Yamada et al. (1989) reported that apomorphine-induced yawning in Wistar rats was potentiated by centrally active /3-adrenoceptor blockers and inhibited by /3-adrenoceptor agonists. We have confirmed the above finding in Sprague-Dawley rats that pindolol potentiated apomorphine-induced yawning with no effect on stereotypy. The same treatment with pindolol, however, did not potentiate apomorphine-induced yawning in F344 rats. The low yawning response in F344 rats is probably not due to a high tonic activity of central adrenergic mechanism.
 
A central muscarinic mechanism of yawning in rats
 
has been proposed by Urba-Holmgren et al. (1977) in that physostigmine and pilocarpine induced yawning which was antagonized by scopolamine. Scopolamine also completely antagonized apomorphine-induced yawning (Yamada and Furukawa, 1980). We found that physostigmine potentiated yawning induced by apomorphine in F344 rats to a degree not seen with pretreatment with SCH 23390 or pindolol. Physostigmine induced some spontaneous yawning in SpragueDawley rats, with only a slight additive effect on apomorphine. The results are consistent with the existence of a cholinergic link in the dopamine agonist-induced yawning response for both strains of rats. A lower cholinergic tone in F344 rats may account for its normally lower yawning score produced by apomorphine.

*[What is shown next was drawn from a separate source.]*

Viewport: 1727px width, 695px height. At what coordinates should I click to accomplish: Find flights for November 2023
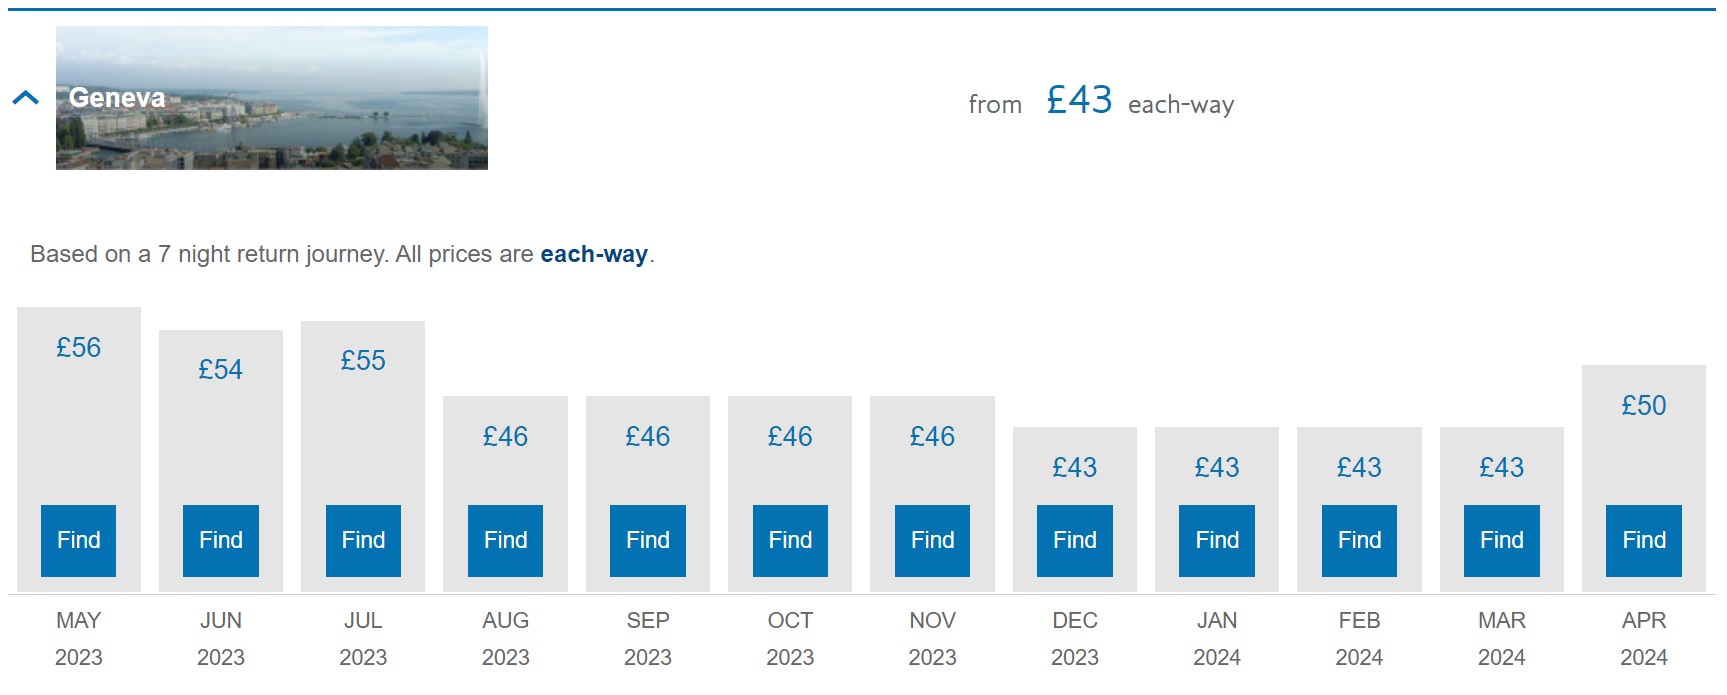click(x=932, y=541)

The potentiation of yawning after reserpine in F344 rats can also be interpreted in terms of increased cholinergic activities when central catecholamines are depleted. The potentiation of yawning after reserpine also did not change the optimal dose of apomorphine. A difference in cholinergic tone alone, however, cannot account for the low yawning response in F344 rats since a combined treatment of physostigmine, SCH 23390 and apomorphine in the F344 rats still did not elicit the maximal yawning as elicited in Sprague-Dawley rats after D1-receptor blockade. Apomorphine-induced yawning can be powerfully influenced by sex and pituitary hormones (Berendsen and Nickolson, 1981; Serra et al., 1983). A difference in endocrine functions should be investigated. /
 
In summary, the weaker yawning response to apomorphine in F344 rats appeared unrelated to a greater propensity for stereotypy. Increasing cholinergic tone can potentiate the apomorphine effect in F344 rats, but does not account for all the differences.